* **Your assignment**
Reproduce exactly the entries from the "Instruction: Click the" line to the end. Skip all pictures.

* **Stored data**
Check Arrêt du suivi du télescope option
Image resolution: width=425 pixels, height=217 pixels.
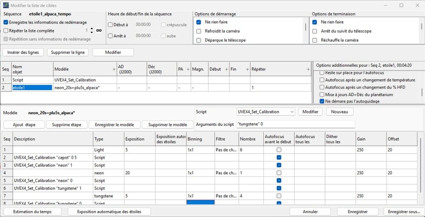pos(315,31)
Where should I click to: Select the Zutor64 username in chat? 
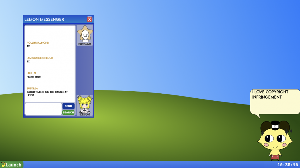coord(32,88)
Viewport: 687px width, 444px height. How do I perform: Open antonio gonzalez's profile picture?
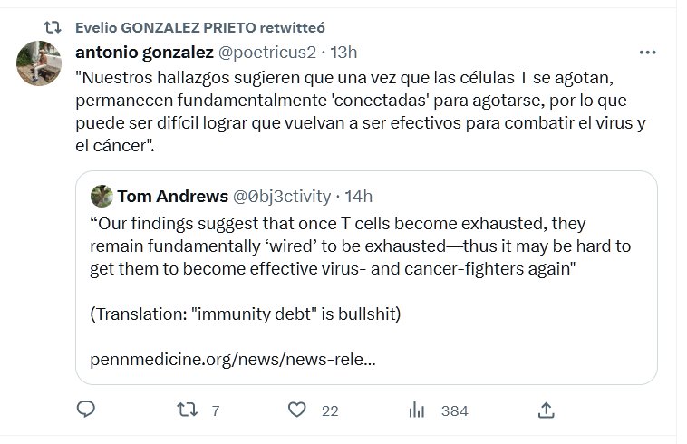coord(39,63)
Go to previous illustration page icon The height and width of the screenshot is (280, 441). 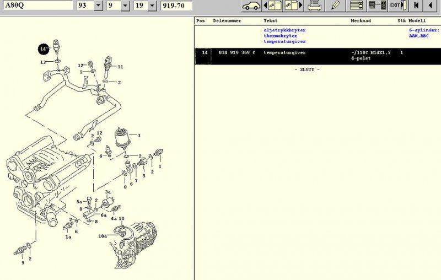click(273, 6)
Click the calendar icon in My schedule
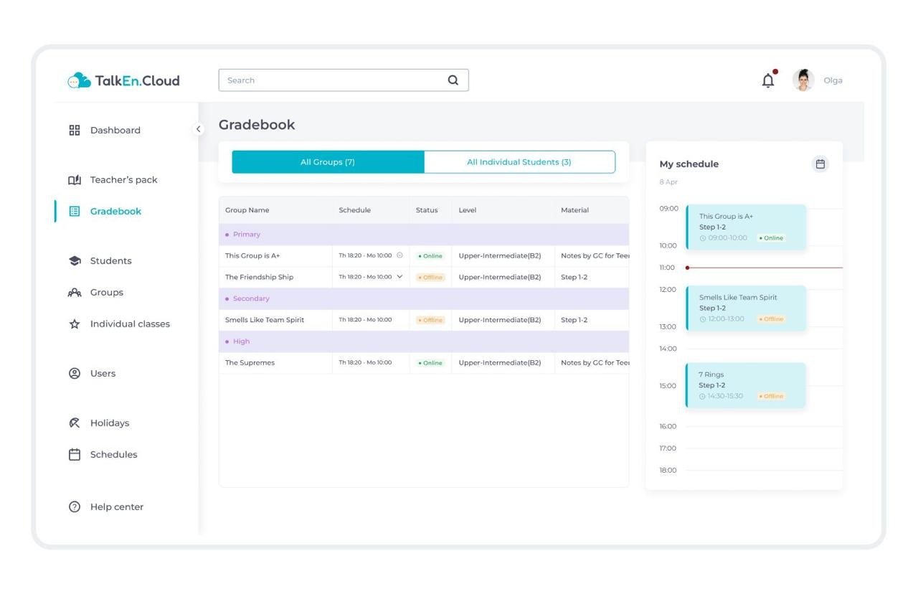The width and height of the screenshot is (918, 594). click(819, 164)

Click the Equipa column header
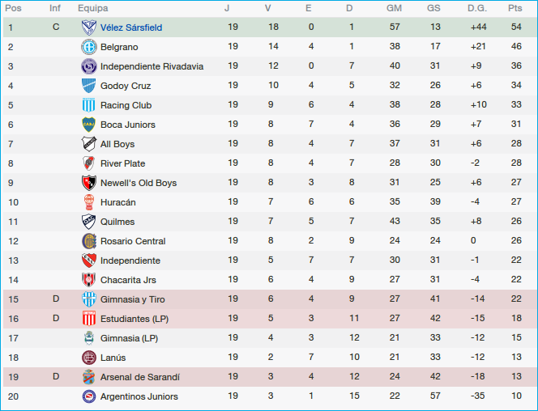tap(93, 8)
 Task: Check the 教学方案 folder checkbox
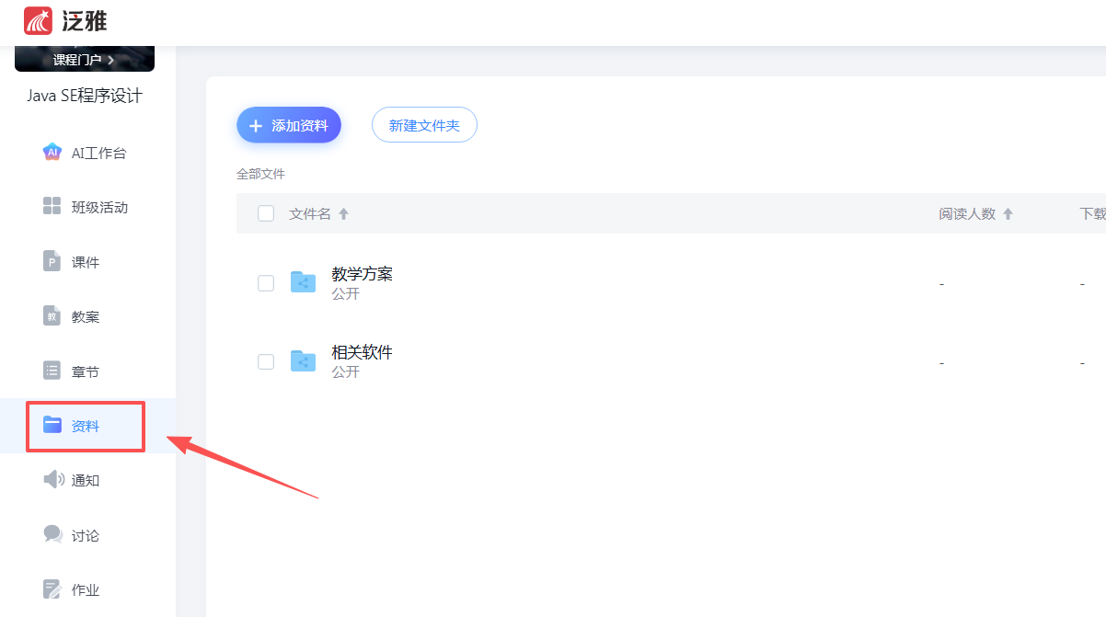coord(266,283)
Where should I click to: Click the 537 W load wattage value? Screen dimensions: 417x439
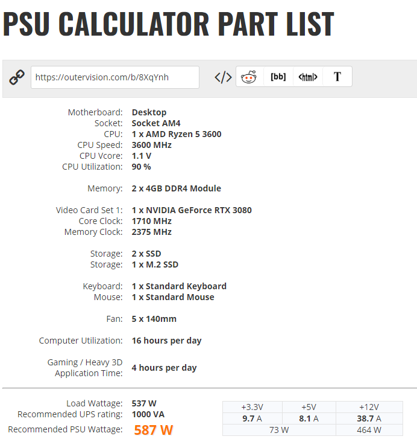(145, 403)
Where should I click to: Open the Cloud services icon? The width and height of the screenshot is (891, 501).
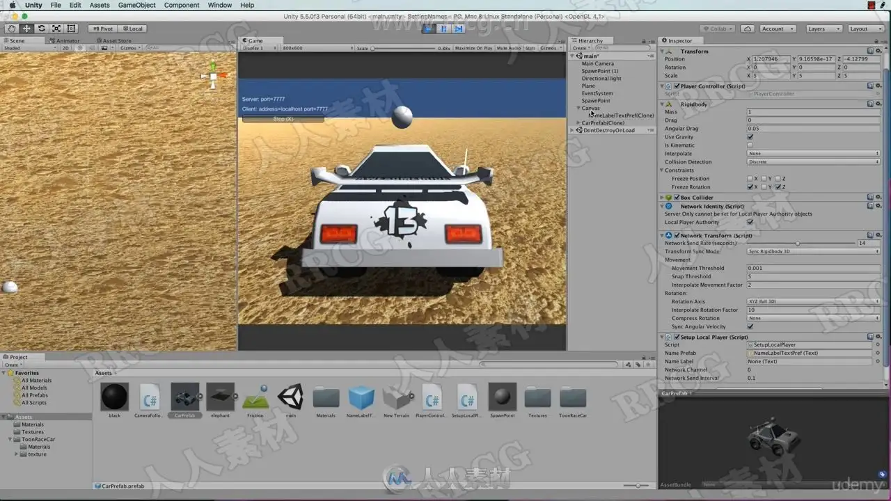click(747, 29)
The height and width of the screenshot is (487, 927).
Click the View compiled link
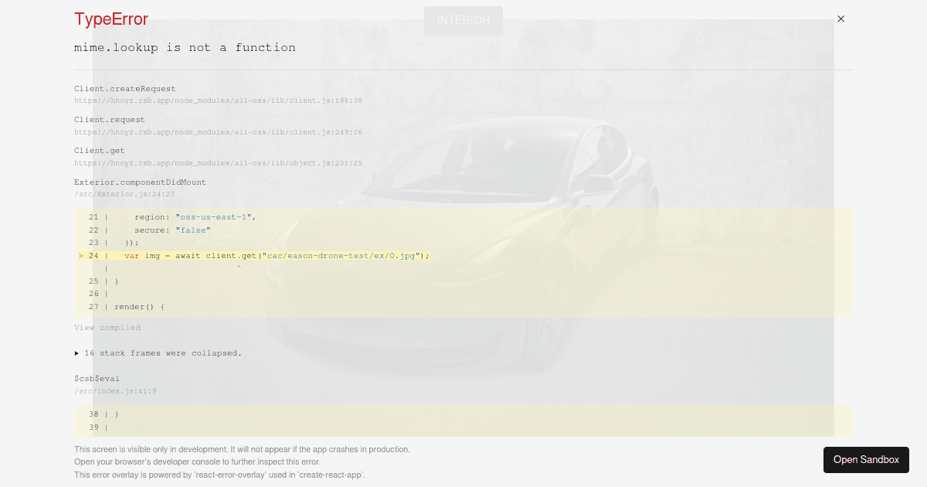tap(107, 327)
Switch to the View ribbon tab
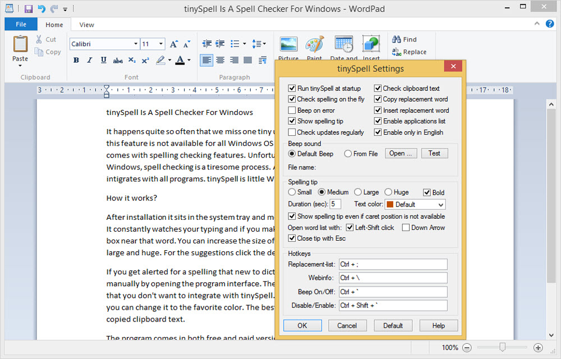Screen dimensions: 561x359 point(86,25)
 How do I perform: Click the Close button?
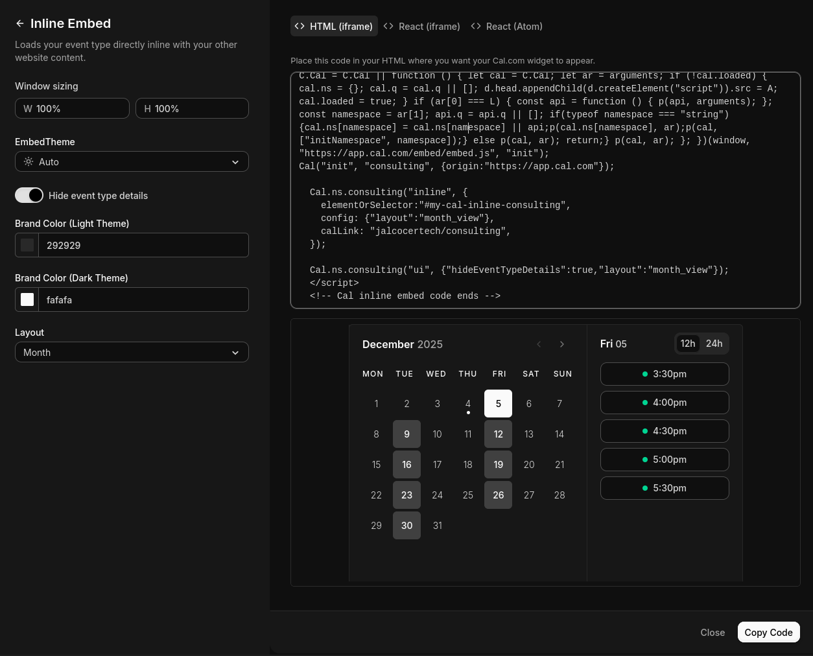[713, 633]
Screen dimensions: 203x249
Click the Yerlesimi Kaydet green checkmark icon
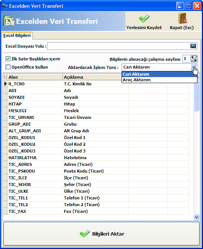coord(144,19)
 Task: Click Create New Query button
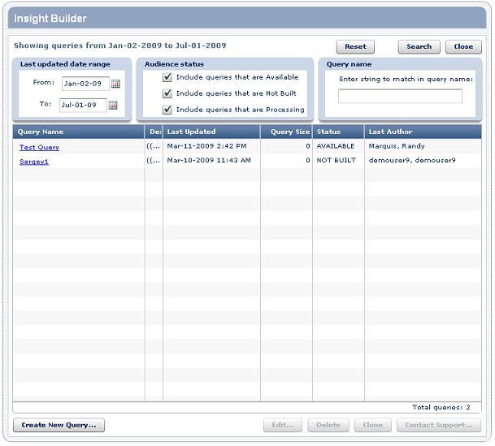(x=59, y=425)
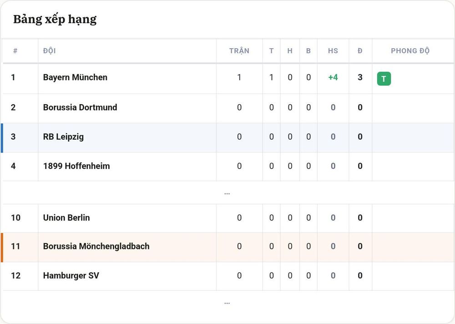Screen dimensions: 455x324
Task: Open Bayern München team link
Action: pos(75,77)

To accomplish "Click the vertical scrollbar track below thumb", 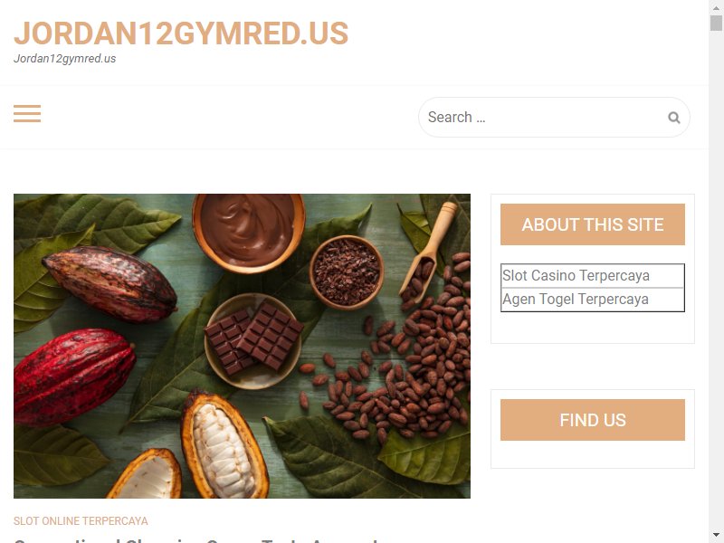I will [x=716, y=277].
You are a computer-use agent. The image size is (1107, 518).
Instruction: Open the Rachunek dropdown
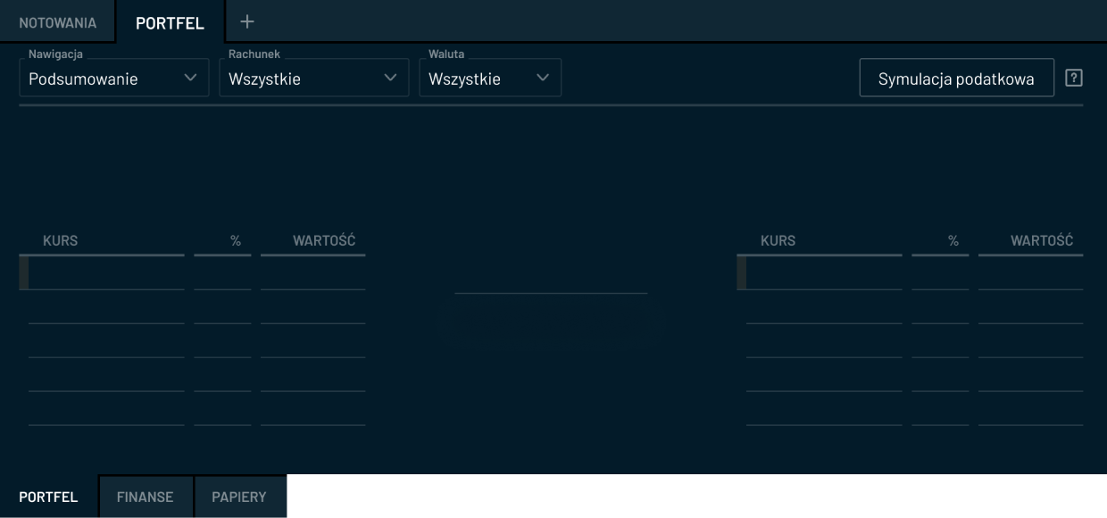click(x=313, y=79)
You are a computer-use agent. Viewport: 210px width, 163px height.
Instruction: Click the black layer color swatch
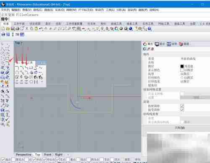182,66
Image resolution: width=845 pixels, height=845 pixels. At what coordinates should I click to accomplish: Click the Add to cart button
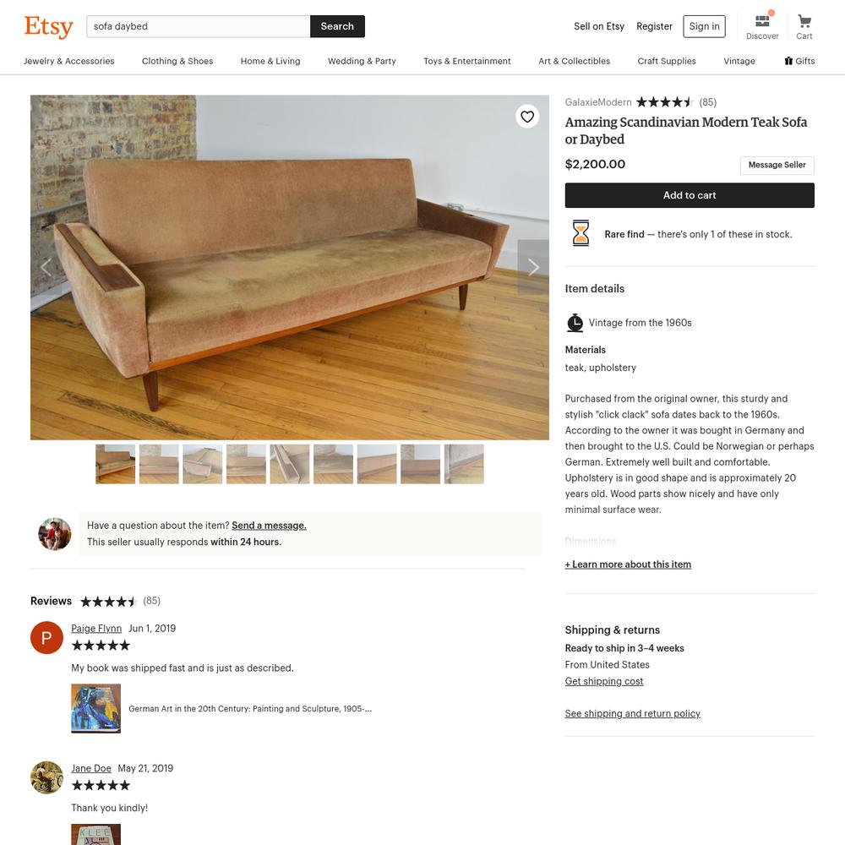[690, 195]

* **Your solution**
Instruction: Click the black layer color swatch
182,66
Image resolution: width=845 pixels, height=845 pixels. At what coordinates should I click to accomplish: Click the Add to cart button
[690, 195]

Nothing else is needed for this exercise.